Pada usia nya ke 87, ia ingin menjaga koleksinya agar anak muda bisa mengakses dokumen asli sejarah.

Di Perpustakaan Medayu Agung terdapat koran terbitan berbahasa Indonesia dan Mandarin tahun 1959-1980. Di antaranya Suara Rakjat, Pewarta Soerabaia, Api Pantjasila, Ampera, Suluh Indonesia, Manifesto, Kengpo, Kedaulatan Rakyat, Djawa Pos, Surabaja Post, hingga Merdeka.

Hampir semua manuskrip kuno bisa ditemukan di Perpustakaan Medayu. Mulai dari koleksi Buku Soekarno, Adam Malik hingga buku asli tetralogi Buru milik Pramoedya Ananta Toer.

“Banyak mahasiswa yang kemari. Dari FISIP, sastra, sejarah. Dari luar kota juga ada. Itu deretan skripsi yang sudah mereka buat (sambil menunjuk rak sudut atas),” tuturnya dengan artikulasi yang agak terpatah-patah.

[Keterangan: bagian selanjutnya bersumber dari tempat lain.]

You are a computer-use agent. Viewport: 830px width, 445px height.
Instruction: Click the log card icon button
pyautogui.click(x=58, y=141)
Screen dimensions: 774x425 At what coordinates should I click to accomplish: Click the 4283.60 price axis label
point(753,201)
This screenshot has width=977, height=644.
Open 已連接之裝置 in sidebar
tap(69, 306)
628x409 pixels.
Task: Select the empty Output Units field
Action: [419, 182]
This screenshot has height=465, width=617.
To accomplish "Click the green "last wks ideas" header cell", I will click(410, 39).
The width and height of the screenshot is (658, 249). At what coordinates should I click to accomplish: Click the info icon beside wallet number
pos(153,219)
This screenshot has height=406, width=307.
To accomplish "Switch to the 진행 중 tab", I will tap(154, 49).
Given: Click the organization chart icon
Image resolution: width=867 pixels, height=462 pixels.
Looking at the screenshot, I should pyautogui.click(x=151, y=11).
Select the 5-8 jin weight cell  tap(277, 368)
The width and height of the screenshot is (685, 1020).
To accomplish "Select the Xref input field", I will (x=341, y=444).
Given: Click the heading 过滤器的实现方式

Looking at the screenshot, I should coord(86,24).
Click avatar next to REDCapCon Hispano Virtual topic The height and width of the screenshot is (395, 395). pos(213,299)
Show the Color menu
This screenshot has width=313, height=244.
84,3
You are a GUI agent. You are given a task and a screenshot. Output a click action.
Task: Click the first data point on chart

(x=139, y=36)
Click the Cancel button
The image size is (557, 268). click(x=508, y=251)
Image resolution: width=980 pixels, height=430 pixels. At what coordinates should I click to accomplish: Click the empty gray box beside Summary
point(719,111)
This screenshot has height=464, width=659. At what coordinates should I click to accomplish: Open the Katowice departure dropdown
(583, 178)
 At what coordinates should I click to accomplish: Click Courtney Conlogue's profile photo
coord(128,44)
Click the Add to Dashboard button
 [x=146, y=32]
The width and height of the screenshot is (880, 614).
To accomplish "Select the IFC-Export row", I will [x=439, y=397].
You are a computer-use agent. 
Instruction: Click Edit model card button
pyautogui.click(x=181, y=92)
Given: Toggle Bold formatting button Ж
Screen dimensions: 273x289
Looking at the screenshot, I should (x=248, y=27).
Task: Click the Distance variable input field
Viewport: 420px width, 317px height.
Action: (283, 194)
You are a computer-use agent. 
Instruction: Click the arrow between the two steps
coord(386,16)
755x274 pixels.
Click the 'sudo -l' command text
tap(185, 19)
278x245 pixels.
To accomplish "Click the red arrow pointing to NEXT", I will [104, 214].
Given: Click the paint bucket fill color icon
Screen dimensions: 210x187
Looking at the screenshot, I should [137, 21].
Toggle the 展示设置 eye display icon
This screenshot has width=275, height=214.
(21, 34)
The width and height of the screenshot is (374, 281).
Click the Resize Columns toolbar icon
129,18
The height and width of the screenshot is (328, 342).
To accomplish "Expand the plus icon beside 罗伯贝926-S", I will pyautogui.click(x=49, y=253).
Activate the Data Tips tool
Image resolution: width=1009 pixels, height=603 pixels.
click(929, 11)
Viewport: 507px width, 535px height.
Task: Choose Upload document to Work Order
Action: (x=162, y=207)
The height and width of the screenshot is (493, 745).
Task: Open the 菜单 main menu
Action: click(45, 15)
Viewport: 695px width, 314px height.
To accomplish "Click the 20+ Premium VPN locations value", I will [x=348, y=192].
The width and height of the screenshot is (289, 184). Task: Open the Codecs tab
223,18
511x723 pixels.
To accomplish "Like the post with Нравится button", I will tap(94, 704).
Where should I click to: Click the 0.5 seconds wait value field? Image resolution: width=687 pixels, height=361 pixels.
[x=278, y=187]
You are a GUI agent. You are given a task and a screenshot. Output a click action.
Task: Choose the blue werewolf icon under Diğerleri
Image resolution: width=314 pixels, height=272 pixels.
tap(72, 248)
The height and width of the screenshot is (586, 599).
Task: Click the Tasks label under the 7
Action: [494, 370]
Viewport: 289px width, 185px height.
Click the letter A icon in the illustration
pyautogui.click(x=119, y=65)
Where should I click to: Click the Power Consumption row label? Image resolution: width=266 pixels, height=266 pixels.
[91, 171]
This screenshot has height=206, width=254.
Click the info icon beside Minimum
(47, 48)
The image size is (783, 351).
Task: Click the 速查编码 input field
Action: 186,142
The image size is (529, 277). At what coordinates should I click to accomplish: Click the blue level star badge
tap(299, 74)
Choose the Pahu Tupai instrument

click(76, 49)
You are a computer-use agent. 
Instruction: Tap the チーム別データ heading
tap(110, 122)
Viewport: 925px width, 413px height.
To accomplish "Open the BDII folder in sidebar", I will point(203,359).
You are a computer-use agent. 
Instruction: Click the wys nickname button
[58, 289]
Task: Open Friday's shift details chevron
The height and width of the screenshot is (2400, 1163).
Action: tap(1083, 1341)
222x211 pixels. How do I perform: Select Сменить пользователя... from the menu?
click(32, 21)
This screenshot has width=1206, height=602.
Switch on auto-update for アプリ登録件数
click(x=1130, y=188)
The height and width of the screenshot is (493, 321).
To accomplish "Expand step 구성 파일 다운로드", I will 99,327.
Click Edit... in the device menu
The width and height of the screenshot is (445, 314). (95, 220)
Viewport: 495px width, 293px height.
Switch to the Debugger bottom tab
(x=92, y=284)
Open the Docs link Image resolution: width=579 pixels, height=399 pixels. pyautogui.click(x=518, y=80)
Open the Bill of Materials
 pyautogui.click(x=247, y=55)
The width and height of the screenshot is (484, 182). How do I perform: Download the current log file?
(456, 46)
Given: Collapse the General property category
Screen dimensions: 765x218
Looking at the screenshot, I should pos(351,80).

Karena kecintaan Hwie pada membaca dan mengarsip buku-buku, Hwie akhirnya bertemu Haji Masagung, Tionghoa Muslim yang dikenal sebagai pendiri Toko Buku Gunung Agung dan Perpustakaan Yayasan Idayu. Hwie pun akhirnya mendapat pekerjaan sebagai sekretaris pribadi Haji Masagung.

Selama bekerja bersama Haji Masagung itulah Hwie melanjutkan kesenangannya mengkliping koran dan mengoleksi berbagai buku dan majalah yang ada di Indonesia.

Berkat Haji Masagung jugalah Hwie didorong untuk bisa mendirikan perpustakaannya sendiri yang kini bernama Medayu Agung di Perumahan Kosagrha Jalan Medayu Selatan IV/42-44, Rungkut, Surabaya.

Koleksi Hwie terbilang sangat lengkap.

“Dulu waktu Belanda pergi meninggalkan Indonesia banyak buku-buku mereka yang ditinggalkan begitu saja. Buku-buku tersebut diambil oleh Engkong saya. Disimpan dan akhirnya diserahkan ke saya waktu saya remaja,” ungkapnya.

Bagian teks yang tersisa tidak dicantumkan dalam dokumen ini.